→ TASK
Retype the records below from their first line through the line holding "Task: Switch to the 最近会话 tab", including both ends and no pictures.

→ INPUT MATERIAL
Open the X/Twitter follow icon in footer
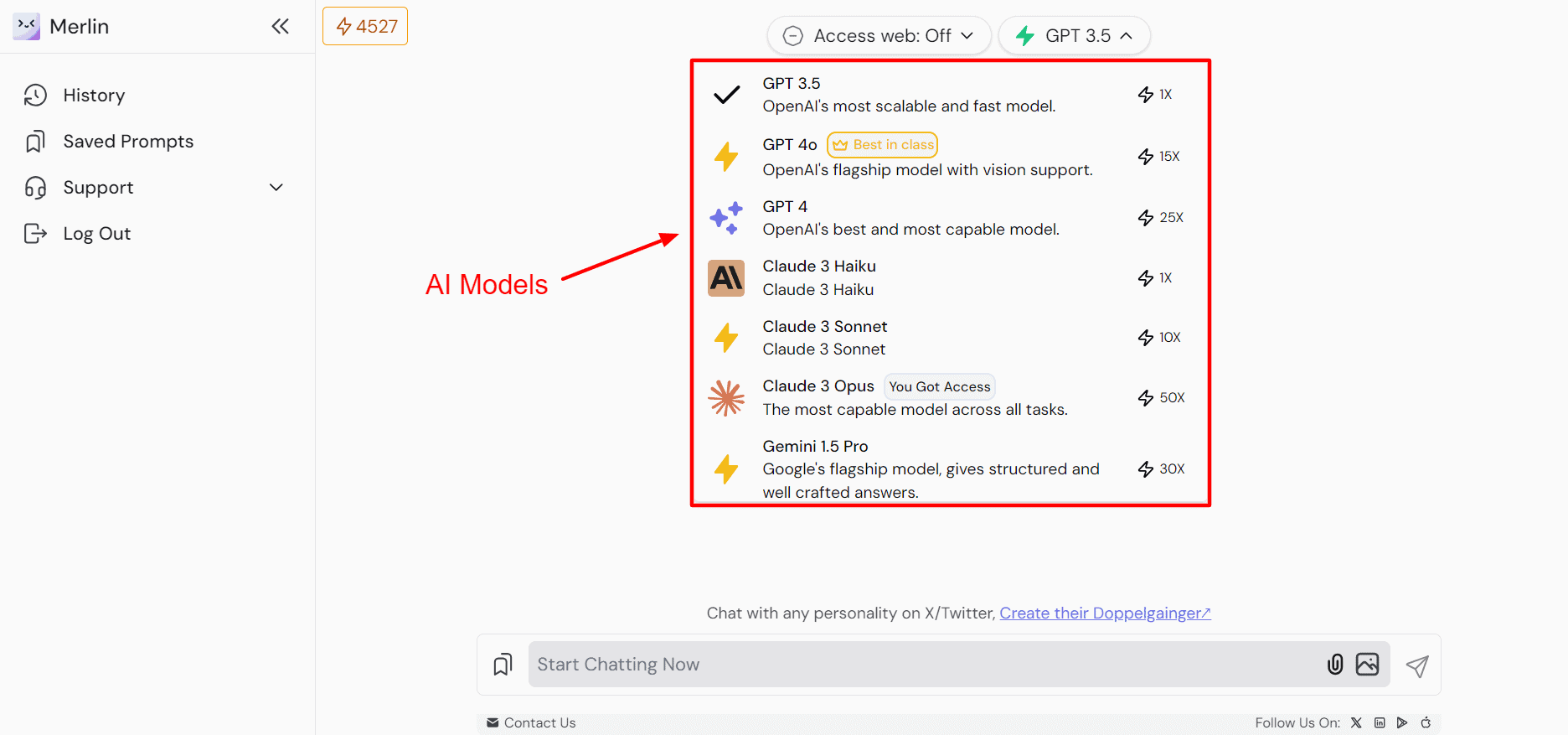1568x735 pixels. point(1356,722)
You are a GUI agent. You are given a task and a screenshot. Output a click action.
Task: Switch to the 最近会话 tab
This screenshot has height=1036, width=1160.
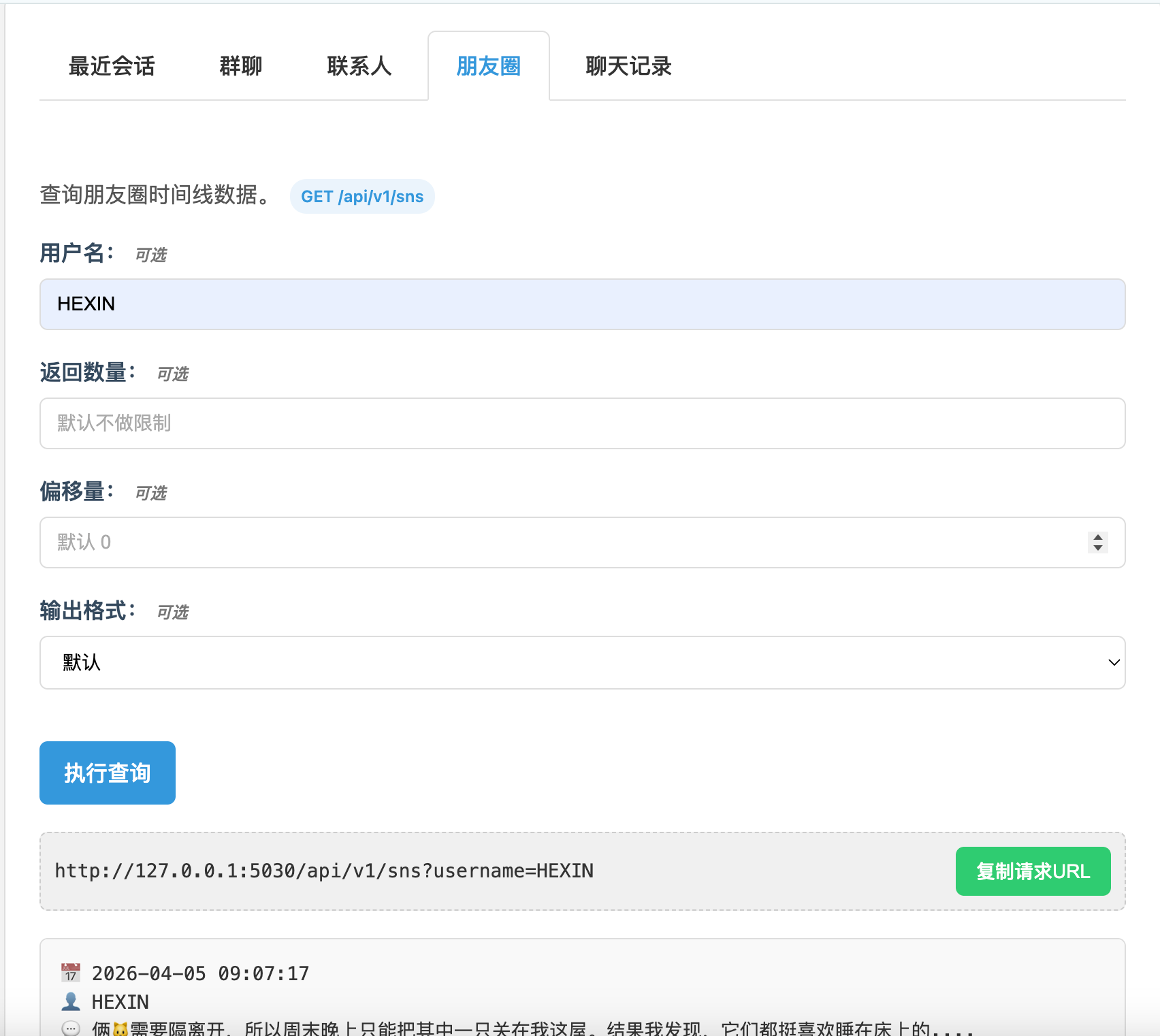(112, 66)
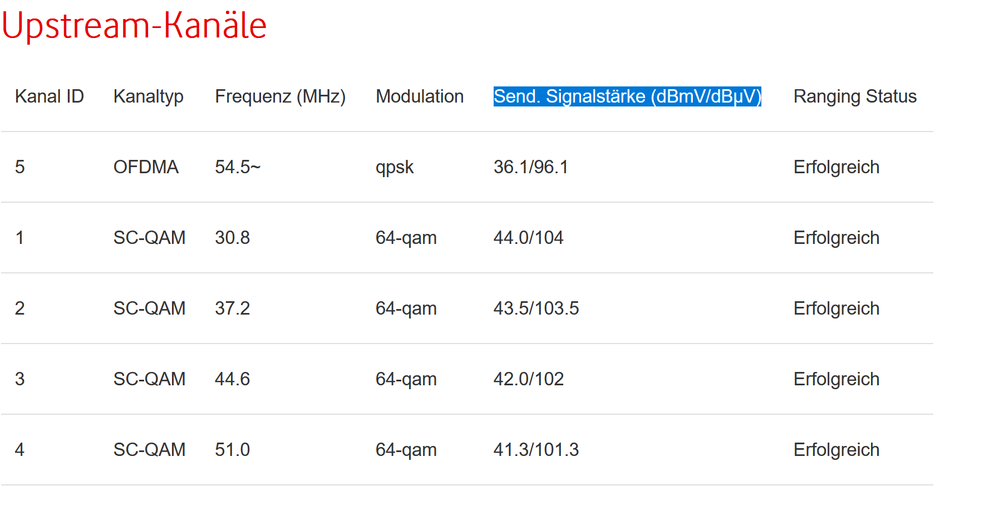Screen dimensions: 999x509
Task: Click the 30.8 frequency cell
Action: point(232,238)
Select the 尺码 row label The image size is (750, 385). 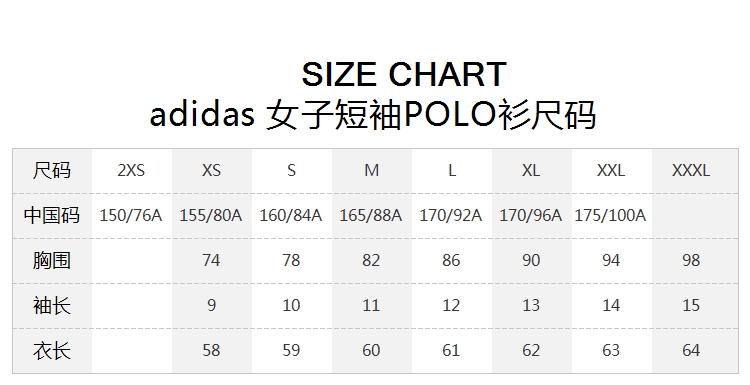point(52,170)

→ EXERCISE OUTPUT
Open the X/Twitter follow icon in footer
1568x735 pixels. point(1356,722)
You are a GUI agent. You are given a task and a screenshot. Output a click action.
Task: Switch to the 最近会话 tab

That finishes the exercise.